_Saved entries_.
· · · · ·
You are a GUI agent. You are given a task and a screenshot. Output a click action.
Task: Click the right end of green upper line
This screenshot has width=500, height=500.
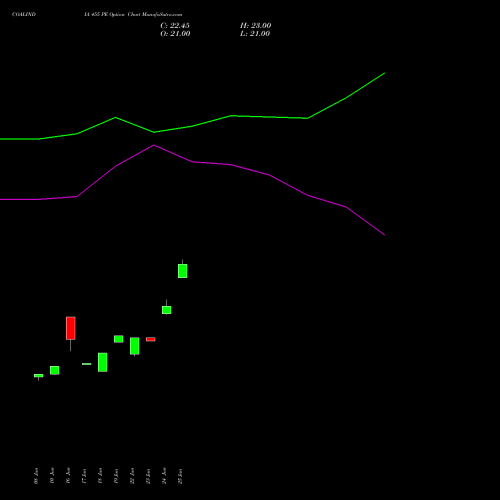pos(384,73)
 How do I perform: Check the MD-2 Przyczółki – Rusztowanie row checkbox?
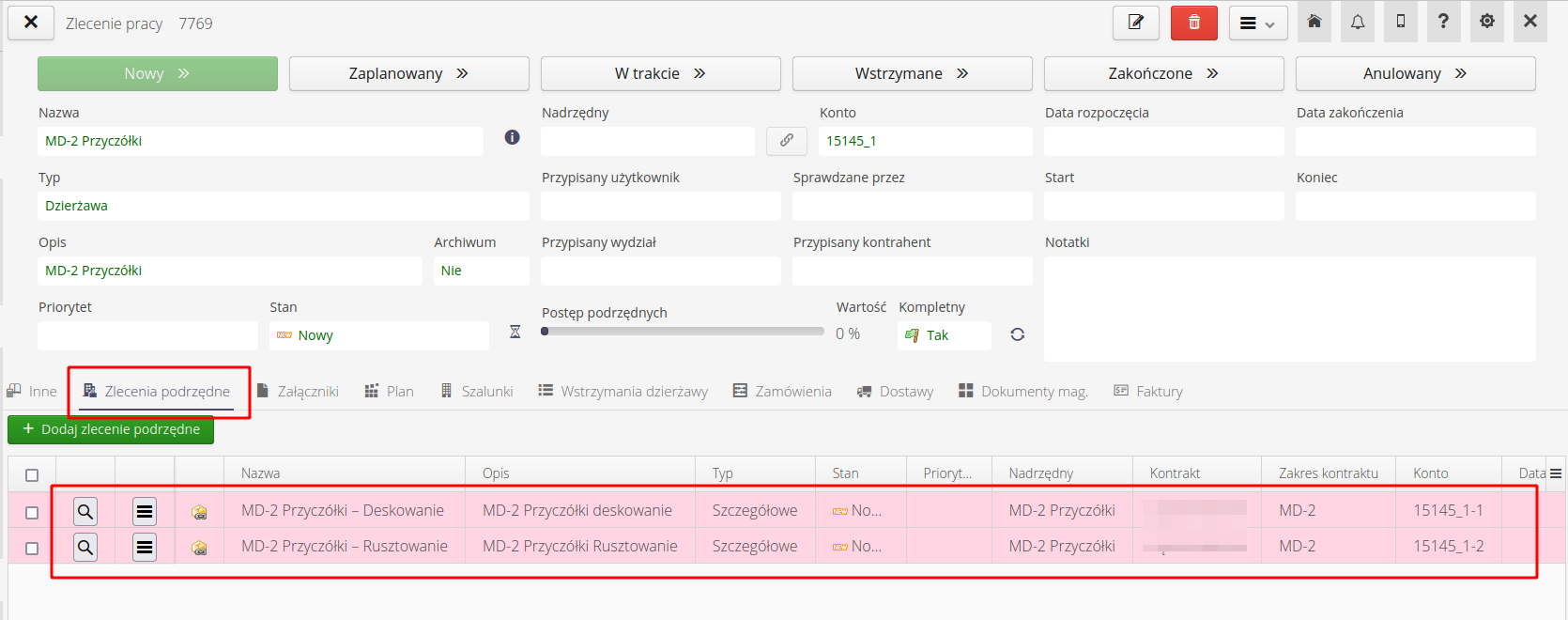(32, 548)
· · · · ·
_WORK INSTRUCTIONS_.
Reproduce exactly, and only, the part of the entries above that runs from the line with "How do I perform: Check" to the last line, both included. Pictures stay out.

_THE ANSWER_.
 How do I perform: Check the MD-2 Przyczółki – Rusztowanie row checkbox?
(32, 548)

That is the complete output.